Il sindaco di Marsala Andreana Patti ha emesso ieri sera un’ordinanza a tutela della salute pubblica, per la contrada Ponte Fiumarella, nella periferia a sud-est della città, dopo l’incendio divampato nella notte tra domenica e lunedì scorsi alla ditta Sarco, azienda che si occupa della lavorazione e trasformazione di materiali provenienti dalla raccolta differenziata dei rifiuti.
Tenere chiuse porte e finestre di abitazioni, uffici e luoghi di aggregazione, ridurre l’esposizione a eventuali ricadute di fumi, disattivare gli impianti di condizionamento e climatizzazione dell’aria. questi alcuni dei punti dell’ordinanza che resterà in vigore fino al 25 giugno.
Spiega la nota del Comune: “in attesa degli esiti delle analisi chimiche effettuate da Arpa Sicilia e tenuto conto che non è possibile escludere a priori la presenza di concentrazioni di inquinanti potenzialmente nocivi per la salute umana, si invitano tutti i residenti e domiciliati, esercenti, datori di lavoro, lavoratori, e a chiunque a qualsiasi titolo si trova stabilmente od occasionalmente nel raggio di 2 chilometri dall’azienda Sarco, area individuata quale zona di protezione da diossine e pcb, di sospendere tutte le attività lavorative, sportive, ludiche e ricreative svolte all’esterno”.

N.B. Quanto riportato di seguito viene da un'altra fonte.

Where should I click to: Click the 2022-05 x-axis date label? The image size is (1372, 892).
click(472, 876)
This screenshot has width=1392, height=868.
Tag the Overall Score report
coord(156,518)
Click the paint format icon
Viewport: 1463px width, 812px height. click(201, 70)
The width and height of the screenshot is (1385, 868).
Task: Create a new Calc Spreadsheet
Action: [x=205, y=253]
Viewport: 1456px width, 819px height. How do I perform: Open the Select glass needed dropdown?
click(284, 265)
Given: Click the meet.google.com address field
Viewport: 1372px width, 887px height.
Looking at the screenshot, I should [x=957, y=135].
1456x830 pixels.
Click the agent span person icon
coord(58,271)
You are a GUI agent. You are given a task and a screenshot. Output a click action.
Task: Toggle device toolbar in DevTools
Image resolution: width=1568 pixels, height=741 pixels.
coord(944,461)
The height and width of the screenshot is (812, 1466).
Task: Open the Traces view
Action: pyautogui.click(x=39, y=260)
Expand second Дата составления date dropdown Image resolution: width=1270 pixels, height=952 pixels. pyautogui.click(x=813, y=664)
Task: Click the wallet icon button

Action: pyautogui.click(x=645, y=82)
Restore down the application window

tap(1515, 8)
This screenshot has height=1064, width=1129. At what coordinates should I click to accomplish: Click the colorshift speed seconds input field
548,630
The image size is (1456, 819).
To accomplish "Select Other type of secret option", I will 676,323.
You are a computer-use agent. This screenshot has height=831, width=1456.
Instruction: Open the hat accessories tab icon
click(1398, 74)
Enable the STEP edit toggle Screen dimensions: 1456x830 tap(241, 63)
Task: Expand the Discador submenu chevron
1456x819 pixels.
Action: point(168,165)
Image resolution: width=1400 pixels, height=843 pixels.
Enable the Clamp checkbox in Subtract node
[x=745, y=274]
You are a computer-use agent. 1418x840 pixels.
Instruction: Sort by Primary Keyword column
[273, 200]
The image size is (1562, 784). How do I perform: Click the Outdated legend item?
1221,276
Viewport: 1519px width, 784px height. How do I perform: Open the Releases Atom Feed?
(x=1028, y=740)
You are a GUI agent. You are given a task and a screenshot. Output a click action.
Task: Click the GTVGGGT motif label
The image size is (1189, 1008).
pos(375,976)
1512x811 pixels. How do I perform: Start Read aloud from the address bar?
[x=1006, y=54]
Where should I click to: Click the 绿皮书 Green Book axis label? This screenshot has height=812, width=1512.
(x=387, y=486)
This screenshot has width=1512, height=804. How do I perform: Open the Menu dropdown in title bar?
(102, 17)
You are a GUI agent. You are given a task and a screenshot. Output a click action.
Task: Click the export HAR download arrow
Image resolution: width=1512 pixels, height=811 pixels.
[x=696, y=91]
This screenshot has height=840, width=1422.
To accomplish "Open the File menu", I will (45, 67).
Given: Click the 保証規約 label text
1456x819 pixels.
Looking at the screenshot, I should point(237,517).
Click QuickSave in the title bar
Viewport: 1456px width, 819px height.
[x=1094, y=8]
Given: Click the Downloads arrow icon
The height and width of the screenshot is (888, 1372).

Eventuali attività urgenti “dovranno essere valutate con il massimo approccio prudenziale e comunque adottando tutte le massime misure di protezione”. Gli animali domestici e da cortile devono essere mantenuti al chiuso, proteggendo alimenti e acqua da eventuali contaminazioni.
Occorre pure lavare bene con acqua corrente prima di consumare prodotti agricoli come frutta e verdura. Tra gli altri divieti, anche quello di pascolo e di utilizzo di carne e latte provenienti da aziende zootecniche della zona.